Mallard Roswell Doberman III was born premature, at 28 weeks, and some thought it was a miracle he lived at all. Others thought it was a damn shame that God let, and these are their words, “a retarded idiot like Roscoe” live at all. His mother and father fit into that category. Most folks were pretty sure if it wasn't for the check they received every month like clockwork from Social Security, his father would have drowned him in the toilet bowl and said it was an accident. No one would have questioned it. Roscoe was at the emergency room so many times as a kid, they started to name a wing after him.
Roscoe was not retarded by any means. It was determined by better minds than yours and mine, that he was just “slow”. Hell, I didn't care, I liked him anyway. I met Roscoe in kindergarten and he and I have been pals ever since. I would say on average that I've had my ass-whipped at least twice a year, every year, for over twenty-years, just for sticking up for Roscoe. Now, that’s not to say I can’t fight or have never won one or two. I'm probably 50/50 when it comes to wins and losses, so that should give you a pretty good idea of how many times I've had to fight someone for calling Roscoe an idiot or a retard or worse. Like I said, he’s my pal.
I'm not exactly Einstein myself, but I could scare up a few B’s and C’s if I set my mind to it. I didn’t. I preferred breezing my way through life. No muss, no fuss. I do enough to get by, which is all I’ve ever wanted. I've yet to figure out why a person works so hard for so long, to have things they don't enjoy anyway. A man kills himself to buy the best boat and the best fishing rods money can buy, and dies before he can get his rig in the water. Me? I buy a used fishing rod, never strike a lick and I'm frying more fish than I can eat in no time. Go figure.

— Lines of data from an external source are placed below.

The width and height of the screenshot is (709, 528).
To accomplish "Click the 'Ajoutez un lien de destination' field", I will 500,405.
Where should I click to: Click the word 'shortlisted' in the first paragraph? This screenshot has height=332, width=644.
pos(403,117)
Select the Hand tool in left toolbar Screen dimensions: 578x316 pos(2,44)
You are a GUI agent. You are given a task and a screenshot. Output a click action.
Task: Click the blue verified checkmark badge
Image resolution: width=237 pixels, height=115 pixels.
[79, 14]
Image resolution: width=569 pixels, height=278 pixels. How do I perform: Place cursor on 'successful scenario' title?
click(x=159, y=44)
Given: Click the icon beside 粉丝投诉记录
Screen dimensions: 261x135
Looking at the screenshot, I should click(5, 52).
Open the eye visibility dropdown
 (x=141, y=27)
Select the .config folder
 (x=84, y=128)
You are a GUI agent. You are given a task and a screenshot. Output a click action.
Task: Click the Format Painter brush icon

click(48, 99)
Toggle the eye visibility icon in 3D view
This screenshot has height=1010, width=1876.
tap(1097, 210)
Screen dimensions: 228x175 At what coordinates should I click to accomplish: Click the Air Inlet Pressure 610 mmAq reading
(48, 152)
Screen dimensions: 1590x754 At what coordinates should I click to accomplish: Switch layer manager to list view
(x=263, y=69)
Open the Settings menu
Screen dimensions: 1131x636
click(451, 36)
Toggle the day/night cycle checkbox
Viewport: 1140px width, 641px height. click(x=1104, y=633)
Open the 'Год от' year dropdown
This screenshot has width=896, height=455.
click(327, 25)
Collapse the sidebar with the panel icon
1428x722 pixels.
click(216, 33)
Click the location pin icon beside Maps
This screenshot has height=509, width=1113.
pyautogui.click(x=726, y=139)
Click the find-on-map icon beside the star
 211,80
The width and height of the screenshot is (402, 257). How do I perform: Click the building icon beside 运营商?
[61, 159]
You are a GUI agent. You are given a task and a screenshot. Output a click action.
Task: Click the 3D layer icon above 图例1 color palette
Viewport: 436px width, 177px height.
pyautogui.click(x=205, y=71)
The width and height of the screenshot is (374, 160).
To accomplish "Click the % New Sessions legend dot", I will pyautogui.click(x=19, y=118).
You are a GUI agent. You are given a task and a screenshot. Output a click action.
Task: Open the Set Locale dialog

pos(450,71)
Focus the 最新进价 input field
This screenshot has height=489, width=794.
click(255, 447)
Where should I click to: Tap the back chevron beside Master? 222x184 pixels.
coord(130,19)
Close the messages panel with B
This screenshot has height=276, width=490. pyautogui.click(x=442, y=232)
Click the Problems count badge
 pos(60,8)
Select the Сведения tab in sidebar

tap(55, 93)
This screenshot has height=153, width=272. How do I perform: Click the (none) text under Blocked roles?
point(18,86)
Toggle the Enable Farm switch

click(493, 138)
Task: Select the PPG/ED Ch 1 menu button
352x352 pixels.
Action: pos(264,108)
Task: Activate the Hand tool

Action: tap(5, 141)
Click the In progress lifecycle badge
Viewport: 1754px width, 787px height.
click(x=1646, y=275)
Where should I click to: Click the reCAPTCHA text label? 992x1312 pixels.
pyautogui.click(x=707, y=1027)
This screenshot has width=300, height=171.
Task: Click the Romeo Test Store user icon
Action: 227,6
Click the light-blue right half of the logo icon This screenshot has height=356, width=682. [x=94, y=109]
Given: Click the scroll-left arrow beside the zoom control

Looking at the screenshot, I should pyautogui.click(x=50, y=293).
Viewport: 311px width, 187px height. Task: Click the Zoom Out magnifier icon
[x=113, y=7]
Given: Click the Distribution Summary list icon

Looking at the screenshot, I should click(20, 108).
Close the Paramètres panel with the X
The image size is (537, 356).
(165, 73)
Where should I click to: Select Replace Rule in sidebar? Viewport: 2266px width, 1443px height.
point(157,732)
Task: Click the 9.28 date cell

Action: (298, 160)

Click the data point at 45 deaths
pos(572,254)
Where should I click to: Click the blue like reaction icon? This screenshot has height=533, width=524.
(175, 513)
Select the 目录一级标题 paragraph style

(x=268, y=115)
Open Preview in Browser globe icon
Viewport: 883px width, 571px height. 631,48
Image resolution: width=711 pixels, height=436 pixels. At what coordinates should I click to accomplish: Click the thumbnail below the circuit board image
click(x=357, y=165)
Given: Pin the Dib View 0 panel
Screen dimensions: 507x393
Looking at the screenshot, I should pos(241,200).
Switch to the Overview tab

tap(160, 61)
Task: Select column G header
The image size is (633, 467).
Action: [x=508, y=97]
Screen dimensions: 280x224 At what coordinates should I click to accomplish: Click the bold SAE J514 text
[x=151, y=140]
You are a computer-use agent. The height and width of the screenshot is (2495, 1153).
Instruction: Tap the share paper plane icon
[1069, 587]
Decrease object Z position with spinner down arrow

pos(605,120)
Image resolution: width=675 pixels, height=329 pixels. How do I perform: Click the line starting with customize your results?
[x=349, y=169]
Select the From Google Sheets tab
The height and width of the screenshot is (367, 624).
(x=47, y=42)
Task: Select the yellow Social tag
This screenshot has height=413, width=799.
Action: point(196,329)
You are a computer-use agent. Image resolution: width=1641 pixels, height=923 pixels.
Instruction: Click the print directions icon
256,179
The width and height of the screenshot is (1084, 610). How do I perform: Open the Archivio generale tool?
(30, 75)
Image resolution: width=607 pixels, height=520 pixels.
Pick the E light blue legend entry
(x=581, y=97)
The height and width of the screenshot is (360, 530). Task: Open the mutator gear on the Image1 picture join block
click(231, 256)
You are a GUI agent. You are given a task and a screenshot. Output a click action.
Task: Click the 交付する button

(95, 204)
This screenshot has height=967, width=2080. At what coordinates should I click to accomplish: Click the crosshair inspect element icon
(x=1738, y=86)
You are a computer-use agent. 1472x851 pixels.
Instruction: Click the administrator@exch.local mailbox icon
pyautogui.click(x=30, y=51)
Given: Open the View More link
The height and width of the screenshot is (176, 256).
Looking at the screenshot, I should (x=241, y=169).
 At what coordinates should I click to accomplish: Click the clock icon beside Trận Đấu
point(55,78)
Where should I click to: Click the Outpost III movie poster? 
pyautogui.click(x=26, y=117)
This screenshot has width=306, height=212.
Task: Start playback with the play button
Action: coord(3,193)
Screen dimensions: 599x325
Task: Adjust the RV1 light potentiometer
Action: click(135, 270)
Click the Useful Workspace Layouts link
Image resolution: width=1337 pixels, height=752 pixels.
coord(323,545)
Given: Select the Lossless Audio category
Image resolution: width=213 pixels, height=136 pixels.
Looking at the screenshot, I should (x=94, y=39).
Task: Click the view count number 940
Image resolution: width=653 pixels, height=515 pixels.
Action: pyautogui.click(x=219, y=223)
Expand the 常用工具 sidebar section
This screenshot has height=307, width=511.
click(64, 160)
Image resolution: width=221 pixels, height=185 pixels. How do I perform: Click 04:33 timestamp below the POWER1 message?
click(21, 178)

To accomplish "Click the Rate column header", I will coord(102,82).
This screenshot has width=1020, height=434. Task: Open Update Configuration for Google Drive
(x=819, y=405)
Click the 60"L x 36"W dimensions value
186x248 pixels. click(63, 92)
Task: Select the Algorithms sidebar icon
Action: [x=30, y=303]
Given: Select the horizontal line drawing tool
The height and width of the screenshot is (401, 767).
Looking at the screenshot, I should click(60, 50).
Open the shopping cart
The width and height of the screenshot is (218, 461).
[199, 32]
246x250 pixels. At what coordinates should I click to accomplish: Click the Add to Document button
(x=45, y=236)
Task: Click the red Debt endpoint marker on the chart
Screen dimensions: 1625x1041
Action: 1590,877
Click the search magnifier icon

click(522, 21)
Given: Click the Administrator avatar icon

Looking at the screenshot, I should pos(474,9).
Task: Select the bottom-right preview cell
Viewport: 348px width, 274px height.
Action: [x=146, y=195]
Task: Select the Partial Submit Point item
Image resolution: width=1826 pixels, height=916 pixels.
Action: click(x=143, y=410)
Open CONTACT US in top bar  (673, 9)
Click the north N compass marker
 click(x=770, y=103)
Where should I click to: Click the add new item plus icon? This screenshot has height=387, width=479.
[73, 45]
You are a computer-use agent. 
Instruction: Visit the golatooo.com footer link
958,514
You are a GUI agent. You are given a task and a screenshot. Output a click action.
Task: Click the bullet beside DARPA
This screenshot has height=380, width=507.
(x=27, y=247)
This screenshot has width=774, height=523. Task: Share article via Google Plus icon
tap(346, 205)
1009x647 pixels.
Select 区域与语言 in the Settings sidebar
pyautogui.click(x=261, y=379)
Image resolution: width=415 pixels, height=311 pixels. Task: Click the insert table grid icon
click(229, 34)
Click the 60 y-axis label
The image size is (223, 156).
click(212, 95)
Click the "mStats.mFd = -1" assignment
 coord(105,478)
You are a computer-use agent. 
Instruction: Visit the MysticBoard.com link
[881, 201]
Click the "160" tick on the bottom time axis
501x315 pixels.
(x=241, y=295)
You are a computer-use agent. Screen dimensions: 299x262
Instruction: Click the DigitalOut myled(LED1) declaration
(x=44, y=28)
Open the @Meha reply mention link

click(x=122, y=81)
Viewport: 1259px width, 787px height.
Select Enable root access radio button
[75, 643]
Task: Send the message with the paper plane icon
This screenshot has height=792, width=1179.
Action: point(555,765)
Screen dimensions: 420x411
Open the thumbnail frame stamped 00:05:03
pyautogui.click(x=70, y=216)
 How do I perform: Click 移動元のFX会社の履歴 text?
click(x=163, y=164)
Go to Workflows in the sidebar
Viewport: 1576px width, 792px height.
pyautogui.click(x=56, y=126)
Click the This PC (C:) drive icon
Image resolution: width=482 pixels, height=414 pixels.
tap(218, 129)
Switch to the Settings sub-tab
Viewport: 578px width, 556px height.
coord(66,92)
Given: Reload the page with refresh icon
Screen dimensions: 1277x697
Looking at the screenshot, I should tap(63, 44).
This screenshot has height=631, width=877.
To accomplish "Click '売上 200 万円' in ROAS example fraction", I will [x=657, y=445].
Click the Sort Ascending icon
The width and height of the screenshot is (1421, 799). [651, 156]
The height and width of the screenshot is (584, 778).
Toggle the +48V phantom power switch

That’s not to say I'm a lazy man, by any means. I happen to operate “KC’s Painting and Wallpaper Co., Free Estimates, of course”. It’s not a huge business, and I don’t want it to be. It’s just Roscoe and me most of the time, unless I need to hire a few boys to help work part-time during my busy season. That’s never happened, but a man can dream I guess. For the most part, It’s just Roscoe and me painting a room or two for people with a wink and a handshake. I charge less, they pay cash and everybody’s happy except Uncle Sam, and my lips are sealed. I slip Roscoe a few bucks, give him room and board in my old garage that we converted into an apartment, and life goes on.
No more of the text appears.